西土堂には長屋形式の住宅は複数あるが、この建物は二戸一長屋を中央の躯体(主舎と呼ぶ)で背中合わせに繋ぎ、そこに切妻の大屋根を架けるという形式を採っており、それが4間(けん)幅というボリューム感のある妻面を現出させている秘訣である。1軒の家(1世帯)のように見せながら、実際には棟木ラインで左右に別世帯を成し、もちろん内部では行き来できない長屋というユニークな構成が、この建物の最大の特徴といえよう。
主舎の左右に、小規模な切妻が見える。3分の1ほどの間口の東舎と西舎が、あたかも三尊仏の脇侍のように付き従い、ゆったりとした水平的広がりと風格を与えている。世帯単位としては、正面から見上げて主舎の右半分と東舎部分が津留氏の住宅となっている。
出入口はそれぞれの両翼の側面に作られているので、2世帯は別々の石段を登ってアプローチする。このため、小路(しょうじ)単位で形成される町内会では、別個に帰属することになり、必要以上に顔を合わせる必要がなく、「壁1枚へだてる」関係でありながら、プライバシーの面で気遣いが少ない、という側面があった(ただしこの点が主舎の修繕にマイナスに働いたことは後述する)。
南側は5メートル以上の高さの切石積み石垣が切り立ち、そのまま隣地境界となる。また北側背面もまた石垣が迫っており、南北方向には敷地の余裕がない。正面はほぼシンメトリーに見えるが、東舎に比べて西舎の方が幅が15センチ広く、また手前方向に106センチ突出している。これは不整形な敷地形状のためである。
2-2 平面形状
東舎は玄関と洋間、納戸から成り切妻屋根が南北方向に架かる。中央の主舎の東半分に六畳・三畳・三畳そして4畳大の台所が南北方向に連続している。このうち六畳間には床の間と床脇がしつらえてある。ふたつの三畳間は無窓である。主舎と東舎を繋ぐ位置に六畳和室と廊下があり東西方向の屋根が架かる。この東側世帯を主舎棟木ラインでほぼ「鏡面反転」させた形で西側世帯がある。ただし、前述のように玄関から洋間にかけて、西側世帯の方がわずかに広い。

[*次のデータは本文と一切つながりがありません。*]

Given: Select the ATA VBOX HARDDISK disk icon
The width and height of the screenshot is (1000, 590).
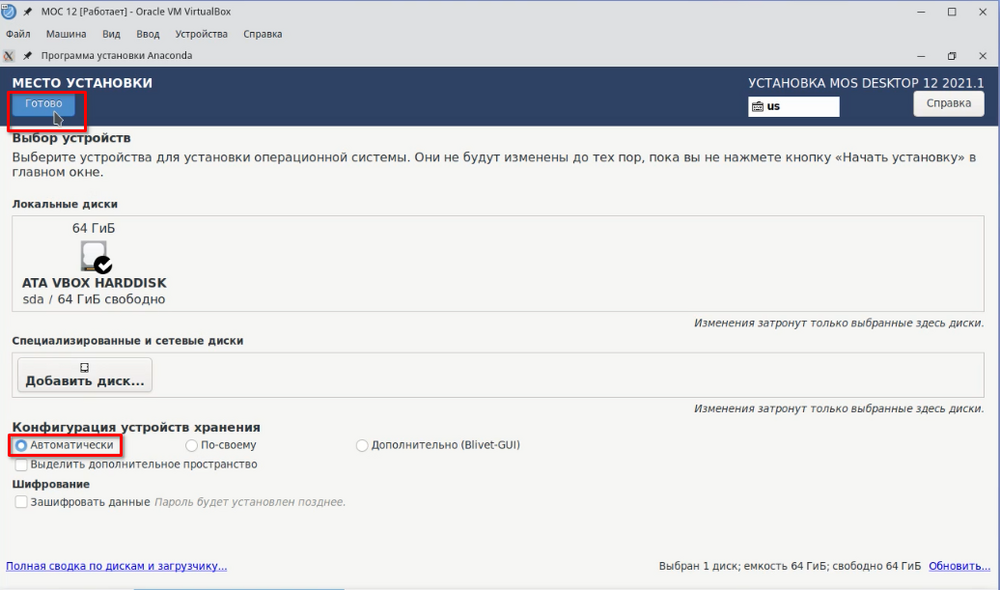Looking at the screenshot, I should pyautogui.click(x=95, y=257).
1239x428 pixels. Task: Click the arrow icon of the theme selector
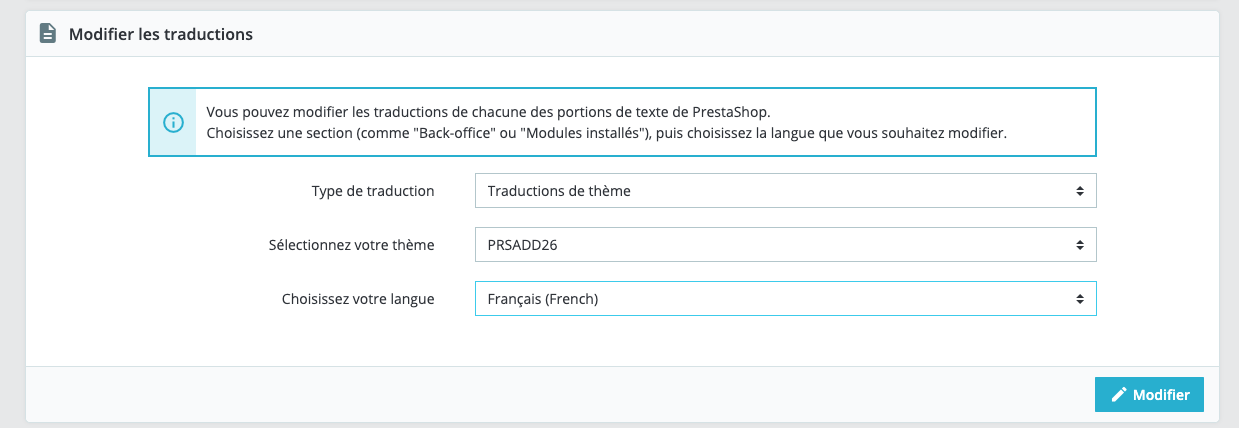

床面積は東側世帯(津留氏宅)が62.75平米、西側世帯が65.41平米であり、長屋全体では128.16平米である。
2-3 外観とその変遷
現状では、東舎は東南西の3面ともがモルタル仕上げとなっている。切妻面上部の格子状のハーフティンバー装飾は残っているが腰板はすでにない。
西舎は後述の主舎同様、下見板の腰板が残るが、上部はモルタル仕上げとなっている。東舎も西舎も改修されたと考えられる。
中央に位置する主舎の南側外観は、この建物の当初の姿を最も良く保っていると思われる。便宜上、上中下の3ゾーンに区切る。
下部には腰板を張る。擬洋風建築に多用される「南京下見板」(厚20 働き幅230ミリ)である。
腰板から軒桁ラインまでの中間部は荒々しい凹凸のある左官仕上となっている。これをドイツ壁と呼ぶ。色モルタルまたはセメント類を竹べらあるいはブラシなどで壁に叩きつけて付着させる工法であり、「掻き落とし仕上」と異なり高低差10ミリ近いゴツゴツした凹凸が表現できる(文献によっては掻き落としとドイツ壁を同一のものとする記述がある)。ドイツ壁は大正期から昭和初期の「洋館」の意匠として全国的に普及した工法のひとつであり、尾道でも和泉家別宅(通称ガウディハウス)洋館部や弓場邸にも見られ、時代を表わす指標としてまちなみ景観の向上に大きく寄与している。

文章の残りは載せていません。